# Spring Bobber (Bite Indicator)



## k2muskie (Oct 6, 2007)

Here's a link to the company of the 'Spring Bobber' we use. I've tried all other 'Spring Bobbers' before I found this one last year.

IMHO this is the top-of-the-line quality item...at least for us we're not disappointed one bit with the ones we have and all the others we had are in the trash.

They also have rods, rod holders, and jigs...in case your interested...anyway here's the link

http://www.kuhlmanent.com/index.html

:wink: :wink:


----------



## fixed blade XC-3 (Sep 11, 2007)

Thanks little tiger. :mrgreen:


----------



## Nor-tah (Dec 16, 2007)

Thats the model I run on my ice rod!! I have loved it for the big eyelet that doesnt freeze as easily. The one thing I did was clamp it on real well and then put a layer of superglue over it. so the line didnt get caught in the clamps. I dont need to take my spring bobber off my ice rod so its perfect!! They sell them at the sportsmans in Provo.


----------



## JAT83 (Sep 9, 2007)

Good to know, I'll have to try it out!


----------



## k2muskie (Oct 6, 2007)

I'm here to tell you all...yea we invested in Vexilar but having a quality Spring Bobber is key to knowing when them littel buggers have tak'n the offering...as posted above...you won't go wrong with investing in the 'Bite Indicator' and it's American Made in the 'great' state of Michigan... :wink: :wink:


----------



## REPETER (Oct 3, 2007)

Nor-tah said:


> Thats the model I run on my ice rod!! I have loved it for the big eyelet that doesnt freeze as easily. The one thing I did was clamp it on real well and then put a layer of superglue over it. so the line didnt get caught in the clamps. I dont need to take my spring bobber off my ice rod so its perfect!! They sell them at the *sportsmans in Provo*.

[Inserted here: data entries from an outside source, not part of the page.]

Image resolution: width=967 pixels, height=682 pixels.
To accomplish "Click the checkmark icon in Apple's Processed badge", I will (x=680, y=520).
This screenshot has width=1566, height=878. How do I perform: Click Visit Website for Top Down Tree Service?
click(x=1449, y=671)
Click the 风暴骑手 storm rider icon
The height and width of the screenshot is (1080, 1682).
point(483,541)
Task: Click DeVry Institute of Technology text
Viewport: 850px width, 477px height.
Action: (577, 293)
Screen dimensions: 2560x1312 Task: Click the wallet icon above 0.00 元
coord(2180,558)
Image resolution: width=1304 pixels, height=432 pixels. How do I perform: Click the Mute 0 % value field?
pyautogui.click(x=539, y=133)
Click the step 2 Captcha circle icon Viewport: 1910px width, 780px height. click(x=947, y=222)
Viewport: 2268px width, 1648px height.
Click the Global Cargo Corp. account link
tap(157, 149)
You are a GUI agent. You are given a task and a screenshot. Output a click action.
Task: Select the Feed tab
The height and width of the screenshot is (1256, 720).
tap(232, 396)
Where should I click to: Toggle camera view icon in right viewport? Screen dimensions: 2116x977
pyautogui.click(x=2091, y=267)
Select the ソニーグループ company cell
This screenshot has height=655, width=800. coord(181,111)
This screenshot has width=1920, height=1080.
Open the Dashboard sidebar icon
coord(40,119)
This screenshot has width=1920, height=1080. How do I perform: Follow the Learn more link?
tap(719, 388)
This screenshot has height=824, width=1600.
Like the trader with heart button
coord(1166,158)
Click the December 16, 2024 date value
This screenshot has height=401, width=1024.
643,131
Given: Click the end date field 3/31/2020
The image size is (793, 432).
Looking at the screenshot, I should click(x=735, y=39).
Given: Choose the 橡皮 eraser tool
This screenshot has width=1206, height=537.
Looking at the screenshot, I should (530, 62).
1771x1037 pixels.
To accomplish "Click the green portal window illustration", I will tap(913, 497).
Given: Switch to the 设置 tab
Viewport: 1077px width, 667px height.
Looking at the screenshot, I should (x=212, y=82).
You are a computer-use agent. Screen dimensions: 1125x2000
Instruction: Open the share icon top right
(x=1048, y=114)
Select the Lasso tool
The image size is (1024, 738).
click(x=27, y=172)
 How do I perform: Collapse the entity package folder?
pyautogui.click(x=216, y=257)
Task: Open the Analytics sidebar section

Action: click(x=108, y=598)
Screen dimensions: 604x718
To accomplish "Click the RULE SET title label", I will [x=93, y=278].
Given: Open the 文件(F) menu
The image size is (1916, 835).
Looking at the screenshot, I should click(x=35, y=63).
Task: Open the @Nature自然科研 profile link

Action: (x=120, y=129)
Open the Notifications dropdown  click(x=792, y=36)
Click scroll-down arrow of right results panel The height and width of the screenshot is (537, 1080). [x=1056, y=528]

I've never noticed them there-even when looking. Maybe I just catch them on days that supply is low, I know that happens there sometimes.


----------



## Lakecitypirate (Mar 4, 2008)

Dangit I got *****.....I got the single wire ones with a red bead. And I bought 6 packs this winter because last year I could not find them anywhere and I bent one reeling in a perch. After I reeled it in it was useless.


----------



## Huntoholic (Sep 17, 2008)

REPETER said:


> Nor-tah said:
> 
> 
> > Thats the model I run on my ice rod!! I have loved it for the big eyelet that doesnt freeze as easily. The one thing I did was clamp it on real well and then put a layer of superglue over it. so the line didnt get caught in the clamps. I dont need to take my spring bobber off my ice rod so its perfect!! They sell them at the *sportsmans in Provo*.
> ...


Sportsman in Midvale had them early in the season. They are top notch and usually the first to go.


----------



## k2muskie (Oct 6, 2007)

Huntoholic said:


> REPETER said:
> 
> 
> > Nor-tah said:
> ...


Same with SWH in Riverdale...early they have them...then no-where to be had...again IMHO if you want to catch fish on the hard deck with a very, very, very soft pan fish bite...you need an 'excellent' Bite Indicator AKA spring bobber. Watch'n the rod tip...well doesn't cut it. Again when it comes to another dirty little word 'patience' I ran through that line...however when it comes to fish'n I want to catch fish...and this lil jewel is well worth the money...PRICELESS especially on the 'hard deck'. :wink: :wink:


----------